Barney was rewinding the interview at Hwan and Fern’s. He wanted to show Ren Baby Soo barfing up avocado, the
greenness
of it.

‘We don’t really have a normal life any more,’ said Ren.

She was picturing the great stretch of sand at North Beach, playing Footprint with Henrietta and Lovie, squealing in the waves. Or sitting in Kazimierz’s old peeling sofa eating carrot sticks and salted cucumber and watching
Back to the Future
for the thousandth time, laughing at Benjamin when he did air guitar with Michael J. Fox.

‘Artists don’t have normal lives,’ said Barney, cheerfully.

‘I’m not an artist,’ said Ren.

‘Yes you are,’ said Barney. ‘Sort of. You’re a
top
Slasher. You combine a number of skills essential to the art of film.’

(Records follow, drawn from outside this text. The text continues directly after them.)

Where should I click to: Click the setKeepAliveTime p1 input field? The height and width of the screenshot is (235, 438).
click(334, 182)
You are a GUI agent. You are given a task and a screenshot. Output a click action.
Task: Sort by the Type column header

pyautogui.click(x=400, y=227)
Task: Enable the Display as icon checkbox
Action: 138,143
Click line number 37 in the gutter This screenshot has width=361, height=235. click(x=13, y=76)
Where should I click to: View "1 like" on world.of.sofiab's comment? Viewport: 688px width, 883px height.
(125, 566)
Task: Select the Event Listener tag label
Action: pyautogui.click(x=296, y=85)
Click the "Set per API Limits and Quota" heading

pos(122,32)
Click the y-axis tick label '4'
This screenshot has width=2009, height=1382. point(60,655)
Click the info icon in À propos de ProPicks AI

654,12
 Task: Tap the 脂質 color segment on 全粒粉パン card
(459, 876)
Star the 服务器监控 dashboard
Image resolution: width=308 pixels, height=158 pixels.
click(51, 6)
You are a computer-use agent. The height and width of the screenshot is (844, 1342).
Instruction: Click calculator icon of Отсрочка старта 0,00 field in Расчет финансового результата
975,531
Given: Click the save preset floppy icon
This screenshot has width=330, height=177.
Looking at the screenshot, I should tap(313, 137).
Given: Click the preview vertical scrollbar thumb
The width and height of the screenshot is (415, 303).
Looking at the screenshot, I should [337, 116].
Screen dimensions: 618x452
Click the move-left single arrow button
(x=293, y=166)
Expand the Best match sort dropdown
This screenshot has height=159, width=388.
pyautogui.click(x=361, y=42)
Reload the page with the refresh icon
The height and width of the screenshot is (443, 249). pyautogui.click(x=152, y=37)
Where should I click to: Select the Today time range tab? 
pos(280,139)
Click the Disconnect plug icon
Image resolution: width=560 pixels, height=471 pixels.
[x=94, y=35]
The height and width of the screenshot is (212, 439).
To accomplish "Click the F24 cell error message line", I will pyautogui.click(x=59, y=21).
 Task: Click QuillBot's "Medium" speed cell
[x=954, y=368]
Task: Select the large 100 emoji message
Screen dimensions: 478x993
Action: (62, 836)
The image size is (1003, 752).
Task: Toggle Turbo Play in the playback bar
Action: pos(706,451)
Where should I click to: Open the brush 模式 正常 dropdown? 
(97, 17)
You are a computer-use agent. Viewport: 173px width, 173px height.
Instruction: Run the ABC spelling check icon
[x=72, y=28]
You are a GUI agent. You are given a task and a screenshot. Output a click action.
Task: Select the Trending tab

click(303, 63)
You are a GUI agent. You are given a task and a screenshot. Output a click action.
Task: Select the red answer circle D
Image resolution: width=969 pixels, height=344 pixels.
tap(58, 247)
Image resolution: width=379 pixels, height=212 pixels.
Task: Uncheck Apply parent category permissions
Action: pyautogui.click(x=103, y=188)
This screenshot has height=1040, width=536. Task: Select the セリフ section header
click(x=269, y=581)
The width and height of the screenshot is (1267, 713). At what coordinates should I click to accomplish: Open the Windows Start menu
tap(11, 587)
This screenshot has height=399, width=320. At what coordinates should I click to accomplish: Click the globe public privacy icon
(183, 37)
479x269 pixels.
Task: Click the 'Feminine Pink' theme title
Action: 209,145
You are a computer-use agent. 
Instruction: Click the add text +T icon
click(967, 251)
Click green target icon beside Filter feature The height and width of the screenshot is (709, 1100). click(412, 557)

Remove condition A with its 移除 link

‘Wow!’ He stood. ‘I love it when stuff like that just comes out of my mouth!’

He had departed then himself, planning a circuitous approach to the Post Office, but secure in the knowledge that the rest of the Street children were now busy.

Ren had wandered home and climbed aboard her bed with
Hark! A Vagrant
and four crackers and cheese.

She thought about the Post Office interview now, imagining its progress. Barney had agreed with Obi and Girl that he would film their projects: the zines and board games, their scrapbook of portraits. He would film them planning, drawing, cutting and glueing. He would interview them about their creations. They would relate the story of the YOU envelopes, the making of the
Orange Boy
zines.

‘But why won’t you come?’ Barney had said, on the way to school that morning. ‘You can slip in after school. They want you to come.